Secretary of the Interior Ryan Zinke explained the increase by saying, “An investment in our parks is an investment in America. Every dollar spent to rebuild our parks will help bolster the gateway communities that rely on park visitation for economic vitality. I want to thank the American people who made their voices heard through the public comment process on the original fee proposal. Your input has helped us develop a balanced plan that focuses on modest increases at the 117 fee-charging parks as opposed to larger increases proposed for 17 highly-visited national parks. The $11.6 billion maintenance backlog isn’t going to be solved overnight and will require a multi-tiered approach as we work to provide badly needed revenue to repair infrastructure. This is just one of the ways we are carrying out our commitment to ensure that national parks remain world class destinations that provide an excellent value for families from all income levels.”

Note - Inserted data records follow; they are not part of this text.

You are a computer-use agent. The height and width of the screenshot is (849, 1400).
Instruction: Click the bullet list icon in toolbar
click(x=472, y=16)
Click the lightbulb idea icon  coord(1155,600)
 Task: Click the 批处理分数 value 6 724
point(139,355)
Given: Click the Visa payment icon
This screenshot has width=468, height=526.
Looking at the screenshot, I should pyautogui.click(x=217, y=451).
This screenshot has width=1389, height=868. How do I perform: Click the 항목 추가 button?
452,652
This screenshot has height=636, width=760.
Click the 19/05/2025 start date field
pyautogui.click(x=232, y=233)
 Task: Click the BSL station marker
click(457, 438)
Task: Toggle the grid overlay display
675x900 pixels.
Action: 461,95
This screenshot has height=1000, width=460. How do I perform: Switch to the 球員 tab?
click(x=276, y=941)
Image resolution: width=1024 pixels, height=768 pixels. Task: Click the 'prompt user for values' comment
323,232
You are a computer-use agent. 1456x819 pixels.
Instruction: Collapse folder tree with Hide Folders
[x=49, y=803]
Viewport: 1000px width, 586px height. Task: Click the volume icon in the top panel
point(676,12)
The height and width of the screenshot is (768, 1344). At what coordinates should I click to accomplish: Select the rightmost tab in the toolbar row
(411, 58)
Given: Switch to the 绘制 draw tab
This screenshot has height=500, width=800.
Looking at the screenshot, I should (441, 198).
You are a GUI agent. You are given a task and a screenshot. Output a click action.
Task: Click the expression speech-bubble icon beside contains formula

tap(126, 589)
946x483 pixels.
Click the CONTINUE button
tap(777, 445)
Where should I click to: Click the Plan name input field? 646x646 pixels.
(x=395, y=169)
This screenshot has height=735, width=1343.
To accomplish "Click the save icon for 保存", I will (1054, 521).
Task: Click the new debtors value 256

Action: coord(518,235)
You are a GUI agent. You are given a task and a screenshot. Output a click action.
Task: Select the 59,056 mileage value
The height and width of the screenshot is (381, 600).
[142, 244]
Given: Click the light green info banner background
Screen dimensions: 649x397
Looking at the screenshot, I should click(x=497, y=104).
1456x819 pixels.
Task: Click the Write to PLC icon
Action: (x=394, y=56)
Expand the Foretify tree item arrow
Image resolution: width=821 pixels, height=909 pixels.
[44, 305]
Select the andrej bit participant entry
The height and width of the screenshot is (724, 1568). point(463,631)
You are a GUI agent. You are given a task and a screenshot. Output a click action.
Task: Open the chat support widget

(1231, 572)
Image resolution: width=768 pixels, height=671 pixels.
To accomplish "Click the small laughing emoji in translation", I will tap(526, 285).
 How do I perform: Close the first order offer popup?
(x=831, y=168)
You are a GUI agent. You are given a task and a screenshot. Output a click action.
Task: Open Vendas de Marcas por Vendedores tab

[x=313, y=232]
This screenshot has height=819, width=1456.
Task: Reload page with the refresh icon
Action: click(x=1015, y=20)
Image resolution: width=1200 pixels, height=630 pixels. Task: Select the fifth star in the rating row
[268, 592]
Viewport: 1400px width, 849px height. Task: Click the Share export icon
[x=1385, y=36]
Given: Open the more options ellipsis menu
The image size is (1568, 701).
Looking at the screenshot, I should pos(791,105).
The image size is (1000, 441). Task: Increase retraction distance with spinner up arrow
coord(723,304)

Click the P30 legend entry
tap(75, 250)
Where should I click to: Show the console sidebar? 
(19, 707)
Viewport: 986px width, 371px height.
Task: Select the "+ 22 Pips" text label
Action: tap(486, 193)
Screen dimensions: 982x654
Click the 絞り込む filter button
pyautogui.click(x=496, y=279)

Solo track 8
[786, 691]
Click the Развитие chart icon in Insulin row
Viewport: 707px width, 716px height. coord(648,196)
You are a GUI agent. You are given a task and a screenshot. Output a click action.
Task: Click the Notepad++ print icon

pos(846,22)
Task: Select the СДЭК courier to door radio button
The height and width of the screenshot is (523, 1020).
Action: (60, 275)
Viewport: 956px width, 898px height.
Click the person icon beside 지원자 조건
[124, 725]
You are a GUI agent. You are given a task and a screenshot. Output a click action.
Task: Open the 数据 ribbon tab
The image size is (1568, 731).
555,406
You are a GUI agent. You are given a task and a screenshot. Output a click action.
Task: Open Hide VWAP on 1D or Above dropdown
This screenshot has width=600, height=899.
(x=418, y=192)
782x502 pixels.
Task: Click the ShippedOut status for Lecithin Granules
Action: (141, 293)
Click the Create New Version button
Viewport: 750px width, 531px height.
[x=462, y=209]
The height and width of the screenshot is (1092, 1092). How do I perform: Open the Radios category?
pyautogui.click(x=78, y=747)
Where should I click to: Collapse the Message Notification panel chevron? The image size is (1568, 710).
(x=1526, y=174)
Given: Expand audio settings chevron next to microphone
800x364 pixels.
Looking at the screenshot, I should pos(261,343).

While I still support the fee increase, what sets this one apart from the originally proposed plan is that it does nothing to address the unsustainable visitation issues that parks across the US are facing. If you don’t know what I am referring to, I have several blogs in which I discuss these issues. The original plan only had fee increases for the 17 highest visited parks and only for peak season, in an effort to steer people towards other parks and even out the visitation amongst the parks. However, this more modest increase is much more palatable to the American people and results in higher revenues. To be specific The NPS estimates that once fully implemented, the new fee structure will increase annual entrance fee revenue by about $60 million. We will just have find other solutions for our visitation issues.